The Three ‘C’s


Have you ever wondered how a lender decides whether to approve a loan or not. Well, you’d be right if you thought one of their primary concerns is that a borrower has a regular income sufficient to repay the loan, but is that the only thing they consider?

The short answer is ‘No’. Although most lenders now use computer software that uses mathematical algorithms to compute whether a borrower is a good risk or not, assessment of loan approvals are still fundamentally based on some key principles, which they then verify by collecting additional information from you. These principles can be summarised as follows –


Cashflow. ie, can you repay any loan that you are given?

  1. Do you have a regular / reliable income and what is it?

  2. If employed, on what basis (permanent, contract, casual etc)?

  3. How long have you been employed? Are you on probation?

  4. Do you receive any other types of income?

  5. What are your monthly living expenses? What other regular commitments do you have ?
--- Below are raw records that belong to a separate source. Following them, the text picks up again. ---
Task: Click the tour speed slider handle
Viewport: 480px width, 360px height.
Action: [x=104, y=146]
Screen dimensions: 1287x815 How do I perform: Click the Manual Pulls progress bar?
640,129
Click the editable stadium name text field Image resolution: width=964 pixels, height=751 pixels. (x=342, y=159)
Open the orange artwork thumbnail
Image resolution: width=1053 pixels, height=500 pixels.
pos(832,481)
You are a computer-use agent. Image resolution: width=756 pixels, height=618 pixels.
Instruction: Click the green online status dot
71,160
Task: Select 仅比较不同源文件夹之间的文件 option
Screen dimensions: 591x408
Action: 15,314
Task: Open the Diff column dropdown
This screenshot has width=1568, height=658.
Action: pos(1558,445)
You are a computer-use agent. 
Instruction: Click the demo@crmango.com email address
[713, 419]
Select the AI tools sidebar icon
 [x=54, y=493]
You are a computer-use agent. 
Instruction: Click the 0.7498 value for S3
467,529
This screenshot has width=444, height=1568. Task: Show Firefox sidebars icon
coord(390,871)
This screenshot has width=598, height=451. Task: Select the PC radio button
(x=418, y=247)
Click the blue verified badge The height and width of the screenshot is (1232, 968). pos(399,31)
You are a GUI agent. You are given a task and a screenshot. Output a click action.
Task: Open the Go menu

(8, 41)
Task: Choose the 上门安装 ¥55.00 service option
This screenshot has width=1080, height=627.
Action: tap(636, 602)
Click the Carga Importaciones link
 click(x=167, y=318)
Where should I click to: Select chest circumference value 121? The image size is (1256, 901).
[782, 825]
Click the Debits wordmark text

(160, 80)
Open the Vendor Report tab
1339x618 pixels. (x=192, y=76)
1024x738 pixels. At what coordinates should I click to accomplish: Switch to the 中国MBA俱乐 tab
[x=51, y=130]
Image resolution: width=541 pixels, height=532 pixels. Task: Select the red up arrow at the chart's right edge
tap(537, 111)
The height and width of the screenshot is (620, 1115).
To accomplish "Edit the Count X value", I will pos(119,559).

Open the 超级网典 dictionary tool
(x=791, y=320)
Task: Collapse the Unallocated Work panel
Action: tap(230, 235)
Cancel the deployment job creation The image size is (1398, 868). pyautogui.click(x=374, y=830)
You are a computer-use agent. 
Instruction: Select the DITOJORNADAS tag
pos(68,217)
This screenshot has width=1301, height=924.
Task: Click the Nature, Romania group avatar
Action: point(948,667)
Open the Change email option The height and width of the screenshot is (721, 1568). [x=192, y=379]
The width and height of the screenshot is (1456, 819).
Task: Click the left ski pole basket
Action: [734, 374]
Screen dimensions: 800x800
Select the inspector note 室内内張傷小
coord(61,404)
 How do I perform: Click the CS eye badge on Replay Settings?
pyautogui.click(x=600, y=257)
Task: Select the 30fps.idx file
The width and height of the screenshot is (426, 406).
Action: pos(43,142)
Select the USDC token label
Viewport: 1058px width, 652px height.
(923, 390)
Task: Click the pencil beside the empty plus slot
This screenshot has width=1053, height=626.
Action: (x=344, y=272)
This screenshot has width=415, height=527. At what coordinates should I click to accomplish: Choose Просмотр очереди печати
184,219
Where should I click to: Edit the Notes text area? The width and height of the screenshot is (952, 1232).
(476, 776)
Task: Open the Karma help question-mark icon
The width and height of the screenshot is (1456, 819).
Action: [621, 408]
Character. ie, are you likely to repay any loan that you are given? This can be trickier to ascertain given that lenders probably don’t know you, so they work on the basis that ‘past performance is an indicator of future performance’. They will assess this by reviewing the following from you –

  1. If you’re already a customer of the lender, how have you conducted your accounts with them in the past?

  2. Savings/Cheque accounts – do you have any? Have you have ever been overdrawn on your bank accounts?

  3. Credit cards & other loans – have you made your regular repayments on time in the past? Are you currently up to date with your credit card & loan repayments? Are there any late fees or penalty interest charges on your statements?

  4. What is your credit score? Do you have any defaults on your credit file and what are they?

Collateral. ie, what security are you offering to secure the loan?

  1. Are you contributing any cash up front to the purchase? ie, the more equity you contribute, the more attractive the deal to the lender.

  2. If purchasing real estate, what type of property is it? Is it established, to be constructed or an ‘off the plan’ purchase?

  3. What will the property be used for and where is it located? ie, investment, owner occupied, first home owners, holiday home, serviced apartment etc. This is important as lenders have limits as to how much they will lend (or in fact whether they will lend) dependent on the proposed use & location of the property.

  4. What is the property worth? ie, the lender will conduct a valuation to make sure that the property is worth what you or your contract of sale says it is worth.

Lenders consider all of the above on a ‘big picture’ basis and not any one aspect in isolation. So, if there have been issues with the above, then your Finance Broker can help to explain & mitigate the situation to the lender. Also, it is good to remember that every lender has different policies and a good Finance Broker is a great asset to help find the most appropriate lender for your situation.